### About this exercise
Report all lines from the entries below in which "December" appears.

[Pixel coordinate grounding data]
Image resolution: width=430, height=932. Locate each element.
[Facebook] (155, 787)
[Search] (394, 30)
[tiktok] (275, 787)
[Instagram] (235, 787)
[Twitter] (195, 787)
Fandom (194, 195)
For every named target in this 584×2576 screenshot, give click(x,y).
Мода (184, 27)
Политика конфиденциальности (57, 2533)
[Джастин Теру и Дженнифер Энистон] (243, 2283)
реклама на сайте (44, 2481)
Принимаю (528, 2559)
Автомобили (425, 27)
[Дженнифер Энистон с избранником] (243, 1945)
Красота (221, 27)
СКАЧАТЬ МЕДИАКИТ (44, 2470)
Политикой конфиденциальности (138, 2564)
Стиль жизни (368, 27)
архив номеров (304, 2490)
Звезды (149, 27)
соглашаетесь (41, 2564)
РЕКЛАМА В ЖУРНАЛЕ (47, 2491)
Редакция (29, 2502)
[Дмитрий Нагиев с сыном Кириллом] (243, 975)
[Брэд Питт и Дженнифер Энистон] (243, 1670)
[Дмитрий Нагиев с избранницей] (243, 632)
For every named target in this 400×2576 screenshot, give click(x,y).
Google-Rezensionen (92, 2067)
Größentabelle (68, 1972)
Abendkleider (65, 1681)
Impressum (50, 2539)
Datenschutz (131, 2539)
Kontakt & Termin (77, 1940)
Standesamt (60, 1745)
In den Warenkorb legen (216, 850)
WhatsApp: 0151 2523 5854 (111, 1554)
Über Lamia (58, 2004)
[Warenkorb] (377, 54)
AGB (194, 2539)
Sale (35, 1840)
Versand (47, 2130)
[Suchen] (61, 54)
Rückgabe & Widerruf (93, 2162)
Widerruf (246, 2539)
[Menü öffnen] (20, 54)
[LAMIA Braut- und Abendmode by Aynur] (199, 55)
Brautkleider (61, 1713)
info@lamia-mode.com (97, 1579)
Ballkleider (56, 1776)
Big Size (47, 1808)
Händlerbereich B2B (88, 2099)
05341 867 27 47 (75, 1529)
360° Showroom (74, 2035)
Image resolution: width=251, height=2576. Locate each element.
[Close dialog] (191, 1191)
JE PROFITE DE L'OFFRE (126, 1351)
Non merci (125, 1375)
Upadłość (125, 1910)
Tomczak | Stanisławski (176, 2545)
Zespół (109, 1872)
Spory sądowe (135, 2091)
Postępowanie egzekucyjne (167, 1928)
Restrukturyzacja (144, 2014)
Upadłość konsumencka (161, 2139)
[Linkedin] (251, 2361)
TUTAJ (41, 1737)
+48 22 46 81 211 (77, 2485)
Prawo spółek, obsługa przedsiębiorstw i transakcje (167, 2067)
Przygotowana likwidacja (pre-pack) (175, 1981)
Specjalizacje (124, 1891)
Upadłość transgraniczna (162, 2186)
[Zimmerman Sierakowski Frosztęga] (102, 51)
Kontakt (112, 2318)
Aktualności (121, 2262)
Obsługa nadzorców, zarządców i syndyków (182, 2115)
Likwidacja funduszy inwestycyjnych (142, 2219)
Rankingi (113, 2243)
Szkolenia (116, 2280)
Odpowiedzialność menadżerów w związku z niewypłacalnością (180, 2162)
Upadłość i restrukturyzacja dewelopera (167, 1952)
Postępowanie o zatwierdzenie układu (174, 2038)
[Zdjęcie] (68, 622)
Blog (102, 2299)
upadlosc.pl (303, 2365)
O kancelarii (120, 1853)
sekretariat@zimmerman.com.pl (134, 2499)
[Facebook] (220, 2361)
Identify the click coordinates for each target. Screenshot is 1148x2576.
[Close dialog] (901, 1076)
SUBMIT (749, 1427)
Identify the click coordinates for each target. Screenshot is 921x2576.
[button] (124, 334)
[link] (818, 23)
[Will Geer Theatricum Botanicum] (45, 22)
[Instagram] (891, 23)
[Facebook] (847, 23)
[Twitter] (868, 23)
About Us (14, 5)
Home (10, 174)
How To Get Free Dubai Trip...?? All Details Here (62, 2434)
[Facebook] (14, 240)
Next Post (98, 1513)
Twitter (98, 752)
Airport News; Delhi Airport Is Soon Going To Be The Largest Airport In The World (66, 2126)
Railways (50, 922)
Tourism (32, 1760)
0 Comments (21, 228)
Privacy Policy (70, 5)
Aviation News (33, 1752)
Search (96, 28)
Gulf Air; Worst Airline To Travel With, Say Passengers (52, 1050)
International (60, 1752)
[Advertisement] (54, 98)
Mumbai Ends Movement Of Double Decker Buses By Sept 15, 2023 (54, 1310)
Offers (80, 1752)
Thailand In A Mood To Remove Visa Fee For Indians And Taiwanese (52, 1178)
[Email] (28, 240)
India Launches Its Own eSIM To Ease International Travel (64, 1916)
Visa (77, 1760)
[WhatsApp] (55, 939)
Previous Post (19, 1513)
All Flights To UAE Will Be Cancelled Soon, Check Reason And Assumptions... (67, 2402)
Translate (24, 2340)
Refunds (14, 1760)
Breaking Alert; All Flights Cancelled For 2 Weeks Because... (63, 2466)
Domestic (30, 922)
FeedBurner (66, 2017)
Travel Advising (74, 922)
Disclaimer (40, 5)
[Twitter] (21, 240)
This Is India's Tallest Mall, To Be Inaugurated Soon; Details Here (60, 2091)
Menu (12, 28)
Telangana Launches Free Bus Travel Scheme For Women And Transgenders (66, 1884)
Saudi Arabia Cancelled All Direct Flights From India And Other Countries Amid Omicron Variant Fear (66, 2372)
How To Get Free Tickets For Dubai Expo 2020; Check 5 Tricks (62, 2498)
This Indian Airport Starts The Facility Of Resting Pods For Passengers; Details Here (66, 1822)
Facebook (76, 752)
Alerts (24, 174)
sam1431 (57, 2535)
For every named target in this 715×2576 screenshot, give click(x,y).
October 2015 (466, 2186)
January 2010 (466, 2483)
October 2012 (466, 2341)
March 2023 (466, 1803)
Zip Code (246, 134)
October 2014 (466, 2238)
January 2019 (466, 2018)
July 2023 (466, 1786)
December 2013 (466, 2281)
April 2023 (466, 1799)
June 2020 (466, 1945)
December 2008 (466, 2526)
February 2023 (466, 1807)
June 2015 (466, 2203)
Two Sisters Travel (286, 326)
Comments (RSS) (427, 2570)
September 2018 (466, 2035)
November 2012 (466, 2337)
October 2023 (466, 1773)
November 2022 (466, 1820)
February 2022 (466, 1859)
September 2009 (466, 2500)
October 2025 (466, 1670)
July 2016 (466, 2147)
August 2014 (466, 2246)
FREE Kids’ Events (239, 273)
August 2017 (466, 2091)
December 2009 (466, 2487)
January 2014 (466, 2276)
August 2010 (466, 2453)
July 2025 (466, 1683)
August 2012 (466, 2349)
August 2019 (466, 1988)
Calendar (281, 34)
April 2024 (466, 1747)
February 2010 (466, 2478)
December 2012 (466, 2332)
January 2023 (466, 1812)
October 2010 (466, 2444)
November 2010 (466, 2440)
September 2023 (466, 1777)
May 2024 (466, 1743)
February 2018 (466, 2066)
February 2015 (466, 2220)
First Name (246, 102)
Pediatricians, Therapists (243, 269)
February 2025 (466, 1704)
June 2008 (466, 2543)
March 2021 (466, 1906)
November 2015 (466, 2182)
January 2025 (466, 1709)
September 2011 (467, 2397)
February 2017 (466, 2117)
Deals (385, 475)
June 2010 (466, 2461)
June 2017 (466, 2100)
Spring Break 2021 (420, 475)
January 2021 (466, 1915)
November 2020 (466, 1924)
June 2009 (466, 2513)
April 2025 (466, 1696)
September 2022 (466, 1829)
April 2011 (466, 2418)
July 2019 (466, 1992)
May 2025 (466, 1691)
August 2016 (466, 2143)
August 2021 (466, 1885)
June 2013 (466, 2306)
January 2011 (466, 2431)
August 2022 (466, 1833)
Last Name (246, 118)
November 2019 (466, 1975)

### Written response
December 2013 (466, 2281)
December 2008 (466, 2526)
December 2009 (466, 2487)
December 2012 (466, 2332)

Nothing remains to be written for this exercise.